1. *Data Cleaning*  
   - Addressed missing values, corrected inconsistencies, and ensured proper data types.  
   - Detected and handled outliers in critical variables such as price, minimum_nights, and reviews_per_month.  
   - Result: A cleaner, more reliable dataset with realistic values, ready for robust analysis.  

2. *Exploratory Data Analysis (EDA)*  
   - Explored *numerical distributions* (price, minimum nights, reviews, availability) and identified skewed patterns.  
   - Analyzed *categorical features* (room types and neighborhood groups), showing that Manhattan and Brooklyn dominate the market.  
   - Investigated *host behavior and availability trends*, highlighting the differences between casual and professional hosts.  
   - Studied *price variations* across neighborhoods and room types, confirming Manhattan’s premium pricing compared to other boroughs.  
   - Conducted *correlation analysis*, which revealed weak relationships between most variables, except for a moderate link between number of reviews and reviews per month.  
   - Geospatial analysis mapped the distribution of listings across NYC, showing clustering in central and high-demand areas.  
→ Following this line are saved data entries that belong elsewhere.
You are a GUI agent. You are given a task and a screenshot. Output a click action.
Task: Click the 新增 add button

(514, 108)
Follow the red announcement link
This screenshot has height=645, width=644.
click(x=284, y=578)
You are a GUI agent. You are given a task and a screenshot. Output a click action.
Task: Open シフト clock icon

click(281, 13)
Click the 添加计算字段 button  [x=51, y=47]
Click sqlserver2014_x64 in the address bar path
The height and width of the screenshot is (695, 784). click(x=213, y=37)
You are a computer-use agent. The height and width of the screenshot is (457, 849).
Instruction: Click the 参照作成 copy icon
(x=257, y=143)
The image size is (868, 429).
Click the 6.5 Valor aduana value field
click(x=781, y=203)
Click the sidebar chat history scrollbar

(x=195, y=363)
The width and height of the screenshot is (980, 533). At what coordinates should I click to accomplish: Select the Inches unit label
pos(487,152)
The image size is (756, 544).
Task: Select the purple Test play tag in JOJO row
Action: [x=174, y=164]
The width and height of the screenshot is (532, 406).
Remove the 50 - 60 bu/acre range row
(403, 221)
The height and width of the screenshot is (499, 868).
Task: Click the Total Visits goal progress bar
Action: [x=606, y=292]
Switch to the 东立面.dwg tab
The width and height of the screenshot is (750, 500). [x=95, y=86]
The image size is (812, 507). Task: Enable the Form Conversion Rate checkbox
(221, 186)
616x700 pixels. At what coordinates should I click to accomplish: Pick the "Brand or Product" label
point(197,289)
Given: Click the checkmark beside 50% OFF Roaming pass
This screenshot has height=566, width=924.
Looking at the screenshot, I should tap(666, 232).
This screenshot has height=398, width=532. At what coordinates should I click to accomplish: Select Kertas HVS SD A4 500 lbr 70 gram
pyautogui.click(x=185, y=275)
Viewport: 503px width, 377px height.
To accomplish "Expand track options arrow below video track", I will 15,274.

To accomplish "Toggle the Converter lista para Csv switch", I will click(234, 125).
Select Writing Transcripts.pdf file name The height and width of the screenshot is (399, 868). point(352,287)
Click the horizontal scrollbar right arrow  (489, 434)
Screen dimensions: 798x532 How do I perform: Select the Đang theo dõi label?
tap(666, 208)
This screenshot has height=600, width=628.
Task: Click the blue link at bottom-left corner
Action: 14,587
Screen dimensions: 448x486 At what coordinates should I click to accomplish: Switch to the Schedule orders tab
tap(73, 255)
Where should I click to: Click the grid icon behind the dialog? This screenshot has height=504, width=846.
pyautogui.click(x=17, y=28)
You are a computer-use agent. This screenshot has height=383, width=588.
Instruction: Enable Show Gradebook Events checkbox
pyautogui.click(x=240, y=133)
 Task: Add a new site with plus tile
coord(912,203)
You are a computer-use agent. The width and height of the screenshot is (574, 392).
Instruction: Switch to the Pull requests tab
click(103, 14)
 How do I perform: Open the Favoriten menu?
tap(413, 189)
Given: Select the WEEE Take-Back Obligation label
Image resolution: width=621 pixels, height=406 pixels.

3. *Insights & Future Work*  
   - Derived actionable insights: Manhattan commands the highest prices, entire homes/apartments dominate the market, and most hosts manage a single listing.  
   - Suggested future directions: predictive modeling (price prediction, occupancy forecasting), advanced spatial/temporal analysis, customer segmentation, and policy implications.  

### 📌 Overall Takeaway  
Through systematic data cleaning and comprehensive exploratory analysis, we gained *valuable insights into the dynamics of Airbnb in NYC, including pricing trends, host behavior, and market structure. The study not only enhances understanding of the current market but also establishes a strong foundation for **future predictive modeling and advanced analytics. By bridging descriptive insights with predictive potential, this project demonstrates the power of data science in shaping smarter decisions for **hosts, policymakers, and travelers alike*.